Frente al silencio.

Frente al silencio.

viernes, 23 de septiembre de 2016

Max Aub



Fragmentos:



      ―Me está usted mirando porque estoy borracho a estas horas. ¿Pero usted es de los que creen que hay horas para emborracharse y otras no? Si es así permítame que le diga que es un infeliz. Todas las horas son buenas para hacer lo que le venga a uno en gana.
      Le hablaba un hombre con barba y ojos de Cristo, unos ojos melados, claros y con un extraño fulgor, seguramente producido por el alcohol. Iba vestido con harapos y tocado con un sombrero deshecho, lleno de mugre. El dueño del bar, gordo y en manga de camisa, el pelo cortado al rape, le habló desde el mostrador.
      ―Lope, no molestes.
      Agustín se extrañó de que aquel hombre no echara al vagabundo.
      ―No molesto: hablo. Dígame, señor, ¿le molesto? ¿O es usted también de los que no se atreven a contestar?

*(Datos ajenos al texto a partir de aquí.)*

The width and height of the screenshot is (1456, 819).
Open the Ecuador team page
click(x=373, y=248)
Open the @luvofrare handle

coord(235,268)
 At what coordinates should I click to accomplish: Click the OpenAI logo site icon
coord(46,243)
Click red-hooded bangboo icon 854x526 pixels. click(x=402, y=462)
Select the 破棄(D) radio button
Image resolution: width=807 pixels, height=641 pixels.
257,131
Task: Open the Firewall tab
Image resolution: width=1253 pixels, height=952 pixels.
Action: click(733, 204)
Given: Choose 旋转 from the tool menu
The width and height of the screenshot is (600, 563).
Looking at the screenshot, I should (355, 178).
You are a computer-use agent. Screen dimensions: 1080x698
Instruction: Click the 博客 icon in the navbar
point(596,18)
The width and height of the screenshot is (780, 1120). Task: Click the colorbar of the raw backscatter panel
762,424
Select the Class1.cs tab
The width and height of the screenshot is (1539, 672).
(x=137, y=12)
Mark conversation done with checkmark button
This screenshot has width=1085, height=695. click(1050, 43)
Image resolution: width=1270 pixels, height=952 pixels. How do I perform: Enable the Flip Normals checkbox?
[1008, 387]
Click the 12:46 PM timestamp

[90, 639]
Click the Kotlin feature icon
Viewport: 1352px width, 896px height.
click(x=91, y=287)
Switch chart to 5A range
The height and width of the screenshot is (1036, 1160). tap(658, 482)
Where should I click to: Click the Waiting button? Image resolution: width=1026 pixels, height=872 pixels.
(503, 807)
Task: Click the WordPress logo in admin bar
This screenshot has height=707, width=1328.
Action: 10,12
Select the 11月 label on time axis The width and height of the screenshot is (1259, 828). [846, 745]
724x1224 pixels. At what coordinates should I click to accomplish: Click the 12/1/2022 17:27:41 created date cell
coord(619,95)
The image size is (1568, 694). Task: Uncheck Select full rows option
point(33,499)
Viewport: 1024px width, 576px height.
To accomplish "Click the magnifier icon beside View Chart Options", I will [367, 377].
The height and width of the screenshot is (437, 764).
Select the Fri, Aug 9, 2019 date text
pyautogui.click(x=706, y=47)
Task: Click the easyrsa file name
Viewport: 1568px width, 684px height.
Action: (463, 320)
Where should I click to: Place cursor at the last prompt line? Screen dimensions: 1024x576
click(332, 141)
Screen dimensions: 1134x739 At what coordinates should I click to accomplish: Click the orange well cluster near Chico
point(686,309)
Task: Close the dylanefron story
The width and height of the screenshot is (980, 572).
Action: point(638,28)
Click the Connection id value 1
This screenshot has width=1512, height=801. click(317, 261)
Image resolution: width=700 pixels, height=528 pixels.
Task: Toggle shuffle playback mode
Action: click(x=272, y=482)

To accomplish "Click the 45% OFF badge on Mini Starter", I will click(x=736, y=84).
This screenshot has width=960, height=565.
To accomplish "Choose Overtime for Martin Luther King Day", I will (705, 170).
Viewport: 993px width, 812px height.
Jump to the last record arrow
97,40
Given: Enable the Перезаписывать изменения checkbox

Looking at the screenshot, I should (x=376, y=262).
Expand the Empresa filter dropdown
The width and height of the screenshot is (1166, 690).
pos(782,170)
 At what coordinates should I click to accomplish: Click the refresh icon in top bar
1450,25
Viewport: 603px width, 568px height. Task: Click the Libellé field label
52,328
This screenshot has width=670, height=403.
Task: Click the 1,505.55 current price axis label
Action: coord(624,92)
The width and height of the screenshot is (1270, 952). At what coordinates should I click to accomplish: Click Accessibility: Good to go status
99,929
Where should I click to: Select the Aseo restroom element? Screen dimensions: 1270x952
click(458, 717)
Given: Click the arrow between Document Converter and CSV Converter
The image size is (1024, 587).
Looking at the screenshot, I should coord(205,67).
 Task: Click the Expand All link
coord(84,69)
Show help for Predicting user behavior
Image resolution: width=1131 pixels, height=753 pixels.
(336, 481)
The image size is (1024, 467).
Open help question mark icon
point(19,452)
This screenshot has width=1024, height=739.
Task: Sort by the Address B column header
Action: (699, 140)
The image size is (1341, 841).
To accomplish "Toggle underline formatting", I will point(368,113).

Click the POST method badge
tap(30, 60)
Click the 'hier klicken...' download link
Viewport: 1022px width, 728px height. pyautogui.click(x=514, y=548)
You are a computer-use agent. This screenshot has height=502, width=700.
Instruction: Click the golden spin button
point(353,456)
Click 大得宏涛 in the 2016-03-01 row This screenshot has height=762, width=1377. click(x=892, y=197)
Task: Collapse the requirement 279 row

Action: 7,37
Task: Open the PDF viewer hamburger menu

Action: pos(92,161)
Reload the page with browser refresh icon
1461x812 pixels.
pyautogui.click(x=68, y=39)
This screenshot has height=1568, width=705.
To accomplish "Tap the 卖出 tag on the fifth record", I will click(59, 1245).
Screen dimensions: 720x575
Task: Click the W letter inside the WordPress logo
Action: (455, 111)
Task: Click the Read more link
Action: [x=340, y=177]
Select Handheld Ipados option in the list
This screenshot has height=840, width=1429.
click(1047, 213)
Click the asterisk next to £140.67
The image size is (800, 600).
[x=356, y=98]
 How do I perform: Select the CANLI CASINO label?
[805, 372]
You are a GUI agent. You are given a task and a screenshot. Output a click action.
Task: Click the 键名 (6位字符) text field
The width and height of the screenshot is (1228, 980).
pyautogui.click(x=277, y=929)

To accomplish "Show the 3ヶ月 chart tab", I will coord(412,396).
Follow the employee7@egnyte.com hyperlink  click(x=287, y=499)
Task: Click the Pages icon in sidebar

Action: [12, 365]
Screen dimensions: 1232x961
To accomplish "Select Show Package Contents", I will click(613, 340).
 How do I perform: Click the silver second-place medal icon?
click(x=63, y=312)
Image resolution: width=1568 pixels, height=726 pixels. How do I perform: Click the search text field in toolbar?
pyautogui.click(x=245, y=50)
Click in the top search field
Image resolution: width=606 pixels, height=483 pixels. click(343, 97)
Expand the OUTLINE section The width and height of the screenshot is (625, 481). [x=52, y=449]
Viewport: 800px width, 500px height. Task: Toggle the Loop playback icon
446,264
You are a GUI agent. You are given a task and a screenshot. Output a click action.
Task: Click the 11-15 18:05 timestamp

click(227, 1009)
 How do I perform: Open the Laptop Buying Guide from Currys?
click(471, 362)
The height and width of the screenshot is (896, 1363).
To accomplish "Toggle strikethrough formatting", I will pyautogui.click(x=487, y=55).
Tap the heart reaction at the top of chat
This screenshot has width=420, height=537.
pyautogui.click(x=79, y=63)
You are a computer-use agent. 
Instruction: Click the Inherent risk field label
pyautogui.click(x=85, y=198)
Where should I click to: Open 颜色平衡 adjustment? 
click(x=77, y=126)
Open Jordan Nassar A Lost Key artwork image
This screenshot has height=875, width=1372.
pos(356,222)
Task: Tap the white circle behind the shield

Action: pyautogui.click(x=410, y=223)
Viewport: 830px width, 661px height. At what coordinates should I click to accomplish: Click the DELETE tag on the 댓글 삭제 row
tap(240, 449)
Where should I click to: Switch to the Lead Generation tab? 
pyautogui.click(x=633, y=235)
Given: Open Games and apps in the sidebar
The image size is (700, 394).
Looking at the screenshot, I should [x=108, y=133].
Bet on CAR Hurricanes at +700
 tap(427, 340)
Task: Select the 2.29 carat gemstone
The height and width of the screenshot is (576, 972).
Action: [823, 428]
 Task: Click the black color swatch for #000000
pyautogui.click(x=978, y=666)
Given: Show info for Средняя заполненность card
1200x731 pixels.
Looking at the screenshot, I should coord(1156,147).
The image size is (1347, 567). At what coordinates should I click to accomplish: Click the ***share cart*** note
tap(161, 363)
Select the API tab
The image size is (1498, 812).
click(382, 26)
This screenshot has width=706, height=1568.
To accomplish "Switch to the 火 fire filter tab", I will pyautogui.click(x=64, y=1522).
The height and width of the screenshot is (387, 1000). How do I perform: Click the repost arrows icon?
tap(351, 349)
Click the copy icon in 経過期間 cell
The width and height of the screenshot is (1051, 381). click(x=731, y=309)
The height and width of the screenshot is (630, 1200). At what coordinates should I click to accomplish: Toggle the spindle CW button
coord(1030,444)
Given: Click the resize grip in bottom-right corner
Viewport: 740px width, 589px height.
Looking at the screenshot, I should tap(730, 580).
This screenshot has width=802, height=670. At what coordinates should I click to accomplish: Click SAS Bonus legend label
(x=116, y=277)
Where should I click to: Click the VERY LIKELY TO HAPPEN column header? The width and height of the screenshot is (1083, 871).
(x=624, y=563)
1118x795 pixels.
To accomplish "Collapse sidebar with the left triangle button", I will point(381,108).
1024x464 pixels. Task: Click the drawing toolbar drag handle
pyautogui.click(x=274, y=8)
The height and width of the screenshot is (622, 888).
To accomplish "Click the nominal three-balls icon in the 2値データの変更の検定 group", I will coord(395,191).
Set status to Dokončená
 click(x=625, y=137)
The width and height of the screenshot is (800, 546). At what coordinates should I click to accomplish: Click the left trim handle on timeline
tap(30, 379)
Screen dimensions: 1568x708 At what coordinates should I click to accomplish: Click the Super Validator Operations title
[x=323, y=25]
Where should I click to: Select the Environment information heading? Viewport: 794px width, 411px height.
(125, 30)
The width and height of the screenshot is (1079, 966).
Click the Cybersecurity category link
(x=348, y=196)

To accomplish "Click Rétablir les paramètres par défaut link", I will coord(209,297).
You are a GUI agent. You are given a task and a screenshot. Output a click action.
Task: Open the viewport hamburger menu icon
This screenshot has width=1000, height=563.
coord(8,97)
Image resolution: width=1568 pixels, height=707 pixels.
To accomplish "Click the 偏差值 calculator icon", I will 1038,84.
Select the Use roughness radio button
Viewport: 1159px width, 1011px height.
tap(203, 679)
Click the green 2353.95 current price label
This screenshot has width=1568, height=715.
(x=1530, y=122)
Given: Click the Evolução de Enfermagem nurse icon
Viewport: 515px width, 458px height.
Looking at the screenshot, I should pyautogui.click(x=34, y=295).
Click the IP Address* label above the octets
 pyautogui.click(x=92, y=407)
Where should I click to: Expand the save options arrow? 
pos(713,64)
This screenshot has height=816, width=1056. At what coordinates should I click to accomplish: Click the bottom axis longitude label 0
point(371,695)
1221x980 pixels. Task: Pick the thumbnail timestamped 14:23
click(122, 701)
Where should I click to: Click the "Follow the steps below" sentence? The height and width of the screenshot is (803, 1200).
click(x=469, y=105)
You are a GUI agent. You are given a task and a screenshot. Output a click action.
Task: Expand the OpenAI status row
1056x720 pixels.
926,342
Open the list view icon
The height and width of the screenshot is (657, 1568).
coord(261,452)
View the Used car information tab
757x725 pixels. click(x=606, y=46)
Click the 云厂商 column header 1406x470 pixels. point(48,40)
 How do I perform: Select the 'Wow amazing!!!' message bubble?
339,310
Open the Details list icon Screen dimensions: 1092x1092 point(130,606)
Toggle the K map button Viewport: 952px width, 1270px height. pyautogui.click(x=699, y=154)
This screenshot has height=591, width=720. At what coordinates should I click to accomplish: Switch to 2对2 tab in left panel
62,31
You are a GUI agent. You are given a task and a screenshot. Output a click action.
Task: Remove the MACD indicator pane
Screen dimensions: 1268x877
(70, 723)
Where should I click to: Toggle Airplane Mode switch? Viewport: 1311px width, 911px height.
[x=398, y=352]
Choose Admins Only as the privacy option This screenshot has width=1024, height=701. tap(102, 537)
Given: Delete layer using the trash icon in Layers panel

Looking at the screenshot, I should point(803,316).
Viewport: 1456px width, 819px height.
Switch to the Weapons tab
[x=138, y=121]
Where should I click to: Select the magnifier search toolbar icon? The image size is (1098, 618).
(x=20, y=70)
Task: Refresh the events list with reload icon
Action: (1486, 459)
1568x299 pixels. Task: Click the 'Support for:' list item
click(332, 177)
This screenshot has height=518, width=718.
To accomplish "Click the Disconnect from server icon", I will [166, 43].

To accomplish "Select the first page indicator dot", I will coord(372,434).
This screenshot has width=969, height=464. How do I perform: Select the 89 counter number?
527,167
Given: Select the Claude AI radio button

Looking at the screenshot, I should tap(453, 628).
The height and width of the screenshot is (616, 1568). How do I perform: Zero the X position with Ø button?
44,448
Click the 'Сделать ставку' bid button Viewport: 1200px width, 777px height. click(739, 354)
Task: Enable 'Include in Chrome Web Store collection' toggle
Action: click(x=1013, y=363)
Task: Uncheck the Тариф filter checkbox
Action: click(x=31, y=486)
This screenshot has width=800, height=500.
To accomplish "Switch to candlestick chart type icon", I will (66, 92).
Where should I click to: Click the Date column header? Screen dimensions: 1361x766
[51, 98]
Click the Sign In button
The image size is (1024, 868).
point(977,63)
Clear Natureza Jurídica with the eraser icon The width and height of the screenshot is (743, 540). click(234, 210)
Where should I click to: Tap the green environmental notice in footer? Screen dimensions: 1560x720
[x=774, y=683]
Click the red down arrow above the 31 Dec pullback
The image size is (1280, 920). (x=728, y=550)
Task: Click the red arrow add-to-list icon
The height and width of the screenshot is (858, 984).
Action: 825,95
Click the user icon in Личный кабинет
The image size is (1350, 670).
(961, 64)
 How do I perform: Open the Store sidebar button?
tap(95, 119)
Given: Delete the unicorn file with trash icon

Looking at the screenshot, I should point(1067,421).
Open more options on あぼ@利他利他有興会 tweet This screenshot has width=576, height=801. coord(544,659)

Bonifacio no me echa, y no me puede echar porque el dueño de este establecimiento, que Dios tenga en su Santa Gloria, dejó establecido en su testamento, bendita sea su mano, que a mí, y solamente a mí, se me diera de beber de gratis en este bar vulgo tasca, hasta que me muera, y quiera Dios que sea lo más tarde posible. No crea, ya ha intentado Bonifacio echarme de cien mil maneras, pero el testamento es antes que todo y todos los jueces han reconocido mi derecho. Aquí me desayuno, aquí como, aquí ceno y aquí duermo. Y no crea que por eso dejan de venir los parroquianos. Se han acostumbrao. ¿Es verdad o no, Bonifacio? Porque el infeliz decía que yo le arruinaba el negocio, que ha heredado por chiripa, dicho sea con perdón. Antes yo era enemigo personal de las herencias, pero desde que Roberto Salcedo se portó como se portó, las herencias me parecen bien. ¿Usted quiere saber por qué dejó escrito esto de su puño y letra Roberto en su testamento? Pues lo siento mucho, caballero, pero no lo sabrá. Es una cuestión de honor y el honor es lo primero, porque sin honor no habría borrachos y sin borrachos no habría honor. ¿Con quién tengo el honor de cruzar la palabra? No se vaya, caballero, que luego Bonifacio me acusa de ahuyentar a la clientela y mi deseo es todo lo contrario. Mire usted, caballero, el estar borracho es el estado perfecto del hombre y únicamente así es como se explica la creación. La del mundo y la de la Quinta Sinfonía. Porque usted tiene cara de intelectual y debe de haber oído la Quinta Sinfonía. Eso le demostrará a usted de que yo soy de buena familia. Beba usted, caballero, y no sólo café. ¡Bonifacio, una copa de Fundador para el caballero! No es que yo invite, pero una copa de coñac no le hace nunca daño a nadie. ¿No me oyes, triste vendedor de embriagantes? Una copa de coñac para el caballero.
      ―¿La quiere usted?
      ―Tráigala.
      ―¡He aquí la fuerza del convencimiento!

***








      Agustín no la oía: miraba las numerosas fotografías de recién casados y nacidos, de primeras comuniones que llenaban la pared que tenía enfrente; estaba sentado al hilo de los pies de la cama.
      ―¿Los italianos pagarán en liras o en pesetas de las buenas? Usted no lo sabe. Bueno, ¿y qué quiere?
      ―Mujer...,yo...
      ―¿No me digas?, no me vayas a salir con que quieres una mujer...
      ―¿Por qué no?
      ―Ni éste es día, ni éstas son horas.
      ―¿No se acuerda de mí?
      ―Vagamente, y perdona.
      ―Estuve aquí con don Francisco... una noche en que estuvimos jugando al julepe hasta el amanecer.
      ―¡Hijo!, eso me ha pasado tantas veces...
      ―Estuve con una tal Tosca...
      ―¡Échale un galgo! Esa se fue a Águilas hace por lo menos dos años. Era una buena chica. Oye, ¿no será que tú te quieres esconder aquí?
      ―No, mujer, no. Yo no tengo nada que temer de nadie. No; me quiero ir a Ibi, a reunirme con la familia, que está en casa de don Francisco, y como todo está cerrado y no vale la pena meterse en un hotel, pues vine a tu casa a pasar el rato.
      ―Pues no tengo mujeres. Hasta hace tres días tenía dos, pero se asustaron y se fueron para su casa. Eran de aquí cerca. Como corrió la voz de que iban a arrasar el puerto... Yo también me fui a Elche, y no volví hasta anoche.







Max Aub. “Las buenas intenciones”. 1996, Alianza Editorial.